Lean thinking and theory of constraints have gone hand-in-hand in the agile world for as long as we’ve been stealing/borrowing ideas from the manufacturing world. If you aren’t very familiar with how these things fit together with agile practices a good starting point is this InfoQ article (it is a little dated but still valid).
So Lean tells us we should reduce waste in our system and focus on throughput and cycle time, but doesn’t really do a good job telling us which waste to focus on first. And that is a big-ass problem – because if we focus on a part of the system upstream of the bottleneck we can adversely affect the performance of the system by increasing WIP consequently increasing cycle-time and decreasing throughput. Ouch!
Theory of Constraints comes to the rescue by telling you which waste to focus on first – the bottleneck! The slowest part of your system is where you should start because, by definition, any improvement you make to the bottleneck directly impacts your cycle time and throughput.

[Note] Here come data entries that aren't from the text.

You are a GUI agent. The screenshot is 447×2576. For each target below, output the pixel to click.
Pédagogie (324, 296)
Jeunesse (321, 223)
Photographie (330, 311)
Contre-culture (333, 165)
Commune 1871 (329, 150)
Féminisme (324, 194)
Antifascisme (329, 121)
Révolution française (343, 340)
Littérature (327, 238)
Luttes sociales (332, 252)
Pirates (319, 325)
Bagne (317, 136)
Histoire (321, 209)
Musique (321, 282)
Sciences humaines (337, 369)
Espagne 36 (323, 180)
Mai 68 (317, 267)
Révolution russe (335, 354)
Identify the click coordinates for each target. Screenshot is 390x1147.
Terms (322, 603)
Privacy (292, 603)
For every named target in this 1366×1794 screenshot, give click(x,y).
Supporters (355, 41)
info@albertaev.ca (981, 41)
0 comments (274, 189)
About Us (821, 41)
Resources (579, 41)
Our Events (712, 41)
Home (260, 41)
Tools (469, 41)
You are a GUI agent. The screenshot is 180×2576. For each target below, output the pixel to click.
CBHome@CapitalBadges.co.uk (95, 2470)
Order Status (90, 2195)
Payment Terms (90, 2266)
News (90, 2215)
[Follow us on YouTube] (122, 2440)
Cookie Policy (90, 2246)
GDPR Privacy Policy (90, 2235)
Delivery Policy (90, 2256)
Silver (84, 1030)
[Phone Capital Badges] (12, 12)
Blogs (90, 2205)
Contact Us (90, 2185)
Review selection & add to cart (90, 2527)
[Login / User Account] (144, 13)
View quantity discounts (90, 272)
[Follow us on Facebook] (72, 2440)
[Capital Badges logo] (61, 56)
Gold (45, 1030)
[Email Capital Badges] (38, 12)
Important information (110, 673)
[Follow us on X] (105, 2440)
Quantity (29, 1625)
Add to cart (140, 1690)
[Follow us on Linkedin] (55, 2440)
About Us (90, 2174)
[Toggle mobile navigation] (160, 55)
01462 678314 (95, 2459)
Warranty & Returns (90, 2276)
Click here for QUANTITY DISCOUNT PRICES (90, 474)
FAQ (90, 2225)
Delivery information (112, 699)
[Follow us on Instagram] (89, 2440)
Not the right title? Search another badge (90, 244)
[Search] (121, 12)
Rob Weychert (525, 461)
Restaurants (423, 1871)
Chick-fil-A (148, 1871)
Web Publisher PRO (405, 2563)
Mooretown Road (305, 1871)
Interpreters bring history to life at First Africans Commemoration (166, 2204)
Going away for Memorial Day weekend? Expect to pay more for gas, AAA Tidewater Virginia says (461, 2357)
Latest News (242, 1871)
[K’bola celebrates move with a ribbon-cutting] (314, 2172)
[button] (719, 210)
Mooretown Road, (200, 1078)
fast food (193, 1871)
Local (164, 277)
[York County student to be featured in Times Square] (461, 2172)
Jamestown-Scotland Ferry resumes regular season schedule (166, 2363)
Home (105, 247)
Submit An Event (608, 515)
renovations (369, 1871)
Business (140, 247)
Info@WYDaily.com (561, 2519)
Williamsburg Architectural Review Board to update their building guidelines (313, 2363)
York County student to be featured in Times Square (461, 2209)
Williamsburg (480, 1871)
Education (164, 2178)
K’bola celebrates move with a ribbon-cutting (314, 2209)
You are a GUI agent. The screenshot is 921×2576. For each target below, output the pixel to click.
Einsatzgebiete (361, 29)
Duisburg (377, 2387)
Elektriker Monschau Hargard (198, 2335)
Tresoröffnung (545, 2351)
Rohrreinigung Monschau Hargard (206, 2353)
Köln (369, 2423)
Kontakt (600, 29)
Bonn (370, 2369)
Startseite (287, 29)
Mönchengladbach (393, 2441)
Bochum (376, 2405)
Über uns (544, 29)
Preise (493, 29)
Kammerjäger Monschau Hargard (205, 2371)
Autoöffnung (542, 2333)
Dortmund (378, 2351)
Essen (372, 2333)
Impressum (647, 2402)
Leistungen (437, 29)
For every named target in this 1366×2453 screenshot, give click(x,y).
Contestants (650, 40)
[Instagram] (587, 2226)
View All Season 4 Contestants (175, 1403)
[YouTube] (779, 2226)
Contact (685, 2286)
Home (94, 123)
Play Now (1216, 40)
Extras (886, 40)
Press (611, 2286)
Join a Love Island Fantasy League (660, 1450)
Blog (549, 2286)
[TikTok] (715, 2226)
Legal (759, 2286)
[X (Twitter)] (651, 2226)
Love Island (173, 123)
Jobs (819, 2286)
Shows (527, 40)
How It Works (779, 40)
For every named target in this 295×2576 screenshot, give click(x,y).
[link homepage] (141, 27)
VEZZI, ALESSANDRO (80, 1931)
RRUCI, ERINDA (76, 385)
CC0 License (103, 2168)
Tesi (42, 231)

So for years that’s where I left it when describing it to my clients and students. The question of “How do you find the bottleneck?” never had a straight-forward answer. That’s where you bring in the consultants or spend significant time and effort understanding and measuring your system so that you can find that all-important bottleneck. An activity that has always seemed nebulous.
Okay – here comes the coolest part ever! There is an insanely simple way to find the bottleneck. Every. Single. Time. (If I stop here it would make a great cliff-hanger wouldn’t it?)
- Draw/create your value stream map. Pay special attention to identifying the queues in your system.
- Then, starting from the right-hand-side, traverse the VSM and find the first queue/inventory.
- The process to the right of that first queue from the end is your bottleneck.
Ta Da!!!! That’s it. Insanely simple way to find the bottleneck. I’m sure this must have been written up somewhere before, but I’ve managed to miss this little tidbit throughout the years (and so have many of those I’ve been checking this with over the past few months).
“It can’t be THAT simple!”, I hear you exclaiming. But think about it, if this is the very first queue from the end of the VSM, then any improvement flows directly to the user with no blockages because there are now queues downstream.
Feel free to poke holes in my theory and disprove this statement and I’ll be grateful because I will learn something along with you. But if you can’t, isn’t this really cool?